This brings us to Sec. 407 (heretofore quoted), which makés unlawful the deposit in navigable waters of “any refuse matter of any kind or description whatever other than that flowing from streets and sewers and passing therefrom in a liquid state.’’ (Italics supplied.) As previously noted, the sole penalty provided for a violation of this section is found in Sec. 411 and consists of punishment by fine or imprisonment. Obviously, the pertinent question is whether the deposits were “refuse matter * * * other than that flowing from streets and sewers and passing therefrom in a liquid state.” It is evident that if such deposits come within the scope of the exception, they are excluded from the terms of the section.
The trial court found:
“Although sewer outfalls are emptying many fine particles of less than 325 mesh, nevertheless those fine particles tend to flocculate into larger units, that is, they are attracted and held together by electrical forces and tend to deposit loosely on the river bottom in a form that could be represented on a larger scale by a pile of matchsticks dropped at random.
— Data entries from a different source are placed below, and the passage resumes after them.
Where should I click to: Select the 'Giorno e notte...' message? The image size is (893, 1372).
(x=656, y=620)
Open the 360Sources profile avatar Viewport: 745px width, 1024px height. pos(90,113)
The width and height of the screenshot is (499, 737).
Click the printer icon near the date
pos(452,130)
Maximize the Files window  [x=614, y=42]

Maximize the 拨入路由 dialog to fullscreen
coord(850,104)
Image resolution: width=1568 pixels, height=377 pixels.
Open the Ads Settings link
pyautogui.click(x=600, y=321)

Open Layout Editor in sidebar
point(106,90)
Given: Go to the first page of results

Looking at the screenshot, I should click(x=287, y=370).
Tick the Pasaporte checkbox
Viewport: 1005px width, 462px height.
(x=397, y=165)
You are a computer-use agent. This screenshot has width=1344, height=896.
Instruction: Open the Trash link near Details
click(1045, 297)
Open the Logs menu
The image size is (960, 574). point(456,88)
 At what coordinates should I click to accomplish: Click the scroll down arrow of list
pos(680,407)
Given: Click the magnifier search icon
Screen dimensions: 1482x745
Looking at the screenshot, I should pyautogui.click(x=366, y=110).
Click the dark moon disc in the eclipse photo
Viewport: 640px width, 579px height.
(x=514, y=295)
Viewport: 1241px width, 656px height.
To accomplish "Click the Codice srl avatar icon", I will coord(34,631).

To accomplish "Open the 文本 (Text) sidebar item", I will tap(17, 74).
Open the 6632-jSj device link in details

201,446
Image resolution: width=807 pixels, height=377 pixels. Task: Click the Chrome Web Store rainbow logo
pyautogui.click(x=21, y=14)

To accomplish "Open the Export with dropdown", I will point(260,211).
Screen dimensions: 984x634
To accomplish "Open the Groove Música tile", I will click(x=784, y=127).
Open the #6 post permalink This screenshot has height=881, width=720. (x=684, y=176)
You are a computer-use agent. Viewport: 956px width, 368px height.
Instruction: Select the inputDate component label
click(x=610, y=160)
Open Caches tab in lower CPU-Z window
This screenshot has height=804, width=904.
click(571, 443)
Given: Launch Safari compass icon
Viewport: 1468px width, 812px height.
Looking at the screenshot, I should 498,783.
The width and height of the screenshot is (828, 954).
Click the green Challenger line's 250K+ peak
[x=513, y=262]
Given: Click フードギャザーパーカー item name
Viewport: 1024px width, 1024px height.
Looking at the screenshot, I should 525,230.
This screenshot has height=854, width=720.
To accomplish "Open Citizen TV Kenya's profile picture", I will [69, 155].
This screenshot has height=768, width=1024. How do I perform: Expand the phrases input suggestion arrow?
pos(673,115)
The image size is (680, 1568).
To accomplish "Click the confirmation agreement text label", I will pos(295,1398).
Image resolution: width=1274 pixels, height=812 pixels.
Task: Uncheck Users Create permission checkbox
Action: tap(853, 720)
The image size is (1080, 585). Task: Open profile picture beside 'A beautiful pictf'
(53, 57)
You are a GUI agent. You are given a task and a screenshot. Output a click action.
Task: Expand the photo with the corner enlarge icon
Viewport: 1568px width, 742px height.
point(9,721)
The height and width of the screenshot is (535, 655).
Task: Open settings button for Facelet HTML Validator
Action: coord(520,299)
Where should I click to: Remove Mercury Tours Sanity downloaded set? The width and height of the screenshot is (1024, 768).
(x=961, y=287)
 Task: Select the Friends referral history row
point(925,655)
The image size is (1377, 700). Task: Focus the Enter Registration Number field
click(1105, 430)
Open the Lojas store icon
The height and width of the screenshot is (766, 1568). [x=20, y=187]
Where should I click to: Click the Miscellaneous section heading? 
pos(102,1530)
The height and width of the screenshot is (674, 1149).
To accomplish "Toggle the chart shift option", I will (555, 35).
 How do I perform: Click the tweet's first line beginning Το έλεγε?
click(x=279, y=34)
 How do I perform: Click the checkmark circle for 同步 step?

Larger and heavier particles tend to fall into the settled flocculated material without increasing the volume. A study of the solids found in various shoals in the vicinity of the mills showed a high accumulation of iron oxide. This is primarily due to industrial waste coming from the three defendants’ mills.”
The court further found:
“These solids are in excess of those being transported in the water at the time it is being pumped out of the river by the defendants. The solids being deposited in the Calumet River from the sewers of the defendants are being transported by suspension in the water and are not in solution or in a liquid state.”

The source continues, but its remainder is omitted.